Is the Ooni Koda 2 Pro worth it over the Koda 16?

For most home cooks cooking for 2-4 people, no — the Koda 16 is better value at around $250 less. The Koda 2 Pro is worth it if you regularly cook for 5+ people and will use the 18-inch stone, or if you want Ooni's improved dual-sided burner for more even heat distribution.

What is the difference between the Ooni Koda 2 Pro and Koda 16?

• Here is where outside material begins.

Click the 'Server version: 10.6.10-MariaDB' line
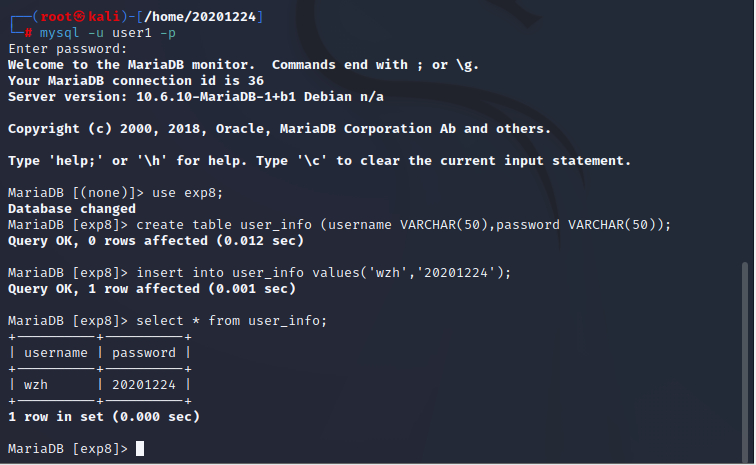 [195, 97]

The Koda 2 Pro has an 18-inch cooking stone versus the Koda 16's 16-inch stone, a patent-pending dual-sided tapered flame burner for better heat distribution, Bluetooth connectivity via the Ooni Connect Hub, and weighs around 60 lbs versus the Koda 16's 40 lbs. The Koda 2 Pro costs around $799 versus around $549 for the Koda 16.

Can the Ooni Koda 2 Pro cook 18-inch pizzas?

Yes — the 18-inch cooking stone can accommodate an 18-inch pizza. In practice, most cooks will use the extra space for 16-inch New York-style pies or to run two smaller pies simultaneously. Cooking 18-inch pizzas requires good launch and turning technique.

Does the Ooni Koda 2 Pro have Bluetooth?

Yes. The Koda 2 Pro connects to the Ooni Connect Hub (available separately) for real-time temperature monitoring on your phone. It is useful for tracking oven temperature recovery between pizzas but does not replace an infrared thermometer for reading stone temperature.

How hot does the Ooni Koda 2 Pro get?

The Ooni Koda 2 Pro reaches up to 950°F, the same maximum temperature as the Koda 16. Both ovens preheat in approximately 15-20 minutes on propane. The Koda 2 Pro's 33,000 BTU output is higher than the Koda 16's 15,800 BTU, which supports faster temperature recovery between pizza launches.